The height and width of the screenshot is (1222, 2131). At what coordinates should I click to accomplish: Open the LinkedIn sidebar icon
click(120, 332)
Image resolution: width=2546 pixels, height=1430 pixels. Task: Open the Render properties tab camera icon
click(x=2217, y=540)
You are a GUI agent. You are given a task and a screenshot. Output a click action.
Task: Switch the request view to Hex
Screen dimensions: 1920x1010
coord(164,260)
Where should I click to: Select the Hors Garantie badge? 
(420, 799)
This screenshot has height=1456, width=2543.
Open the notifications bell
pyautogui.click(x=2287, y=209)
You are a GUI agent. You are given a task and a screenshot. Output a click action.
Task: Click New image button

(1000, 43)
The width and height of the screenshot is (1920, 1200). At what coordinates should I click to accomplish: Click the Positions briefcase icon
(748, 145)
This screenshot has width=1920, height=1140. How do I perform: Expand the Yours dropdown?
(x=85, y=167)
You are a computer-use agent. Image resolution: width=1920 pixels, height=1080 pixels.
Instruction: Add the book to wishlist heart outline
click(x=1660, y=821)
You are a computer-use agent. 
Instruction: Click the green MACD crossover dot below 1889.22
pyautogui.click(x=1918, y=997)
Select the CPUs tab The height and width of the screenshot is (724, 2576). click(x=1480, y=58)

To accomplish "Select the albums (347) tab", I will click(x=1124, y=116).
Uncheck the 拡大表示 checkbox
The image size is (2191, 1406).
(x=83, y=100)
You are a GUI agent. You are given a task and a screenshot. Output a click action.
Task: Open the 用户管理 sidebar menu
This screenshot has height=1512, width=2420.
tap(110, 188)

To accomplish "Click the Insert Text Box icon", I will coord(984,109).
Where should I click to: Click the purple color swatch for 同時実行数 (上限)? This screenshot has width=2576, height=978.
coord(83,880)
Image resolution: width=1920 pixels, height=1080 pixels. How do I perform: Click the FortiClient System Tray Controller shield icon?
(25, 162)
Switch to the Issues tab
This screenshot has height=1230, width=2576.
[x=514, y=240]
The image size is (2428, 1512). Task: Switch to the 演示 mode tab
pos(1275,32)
◆ ◆ ◆
■ PROMPT: Once you have read the records, write every one of them out again exactly.

■ EXPECTED OUTPUT:
The height and width of the screenshot is (1222, 2131). At what coordinates should I click to accomplish: Open the LinkedIn sidebar icon
click(120, 332)
Image resolution: width=2546 pixels, height=1430 pixels. Task: Open the Render properties tab camera icon
click(x=2217, y=540)
You are a GUI agent. You are given a task and a screenshot. Output a click action.
Task: Switch the request view to Hex
Screen dimensions: 1920x1010
coord(164,260)
Where should I click to: Select the Hors Garantie badge? 
(420, 799)
This screenshot has height=1456, width=2543.
Open the notifications bell
pyautogui.click(x=2287, y=209)
You are a GUI agent. You are given a task and a screenshot. Output a click action.
Task: Click New image button

(1000, 43)
The width and height of the screenshot is (1920, 1200). At what coordinates should I click to accomplish: Click the Positions briefcase icon
(748, 145)
This screenshot has width=1920, height=1140. How do I perform: Expand the Yours dropdown?
(x=85, y=167)
You are a computer-use agent. Image resolution: width=1920 pixels, height=1080 pixels.
Instruction: Add the book to wishlist heart outline
click(x=1660, y=821)
You are a computer-use agent. 
Instruction: Click the green MACD crossover dot below 1889.22
pyautogui.click(x=1918, y=997)
Select the CPUs tab The height and width of the screenshot is (724, 2576). click(x=1480, y=58)

To accomplish "Select the albums (347) tab", I will click(x=1124, y=116).
Uncheck the 拡大表示 checkbox
The image size is (2191, 1406).
(x=83, y=100)
You are a GUI agent. You are given a task and a screenshot. Output a click action.
Task: Open the 用户管理 sidebar menu
This screenshot has height=1512, width=2420.
tap(110, 188)

To accomplish "Click the Insert Text Box icon", I will coord(984,109).
Where should I click to: Click the purple color swatch for 同時実行数 (上限)? This screenshot has width=2576, height=978.
coord(83,880)
Image resolution: width=1920 pixels, height=1080 pixels. How do I perform: Click the FortiClient System Tray Controller shield icon?
(25, 162)
Switch to the Issues tab
This screenshot has height=1230, width=2576.
[x=514, y=240]
The image size is (2428, 1512). Task: Switch to the 演示 mode tab
pos(1275,32)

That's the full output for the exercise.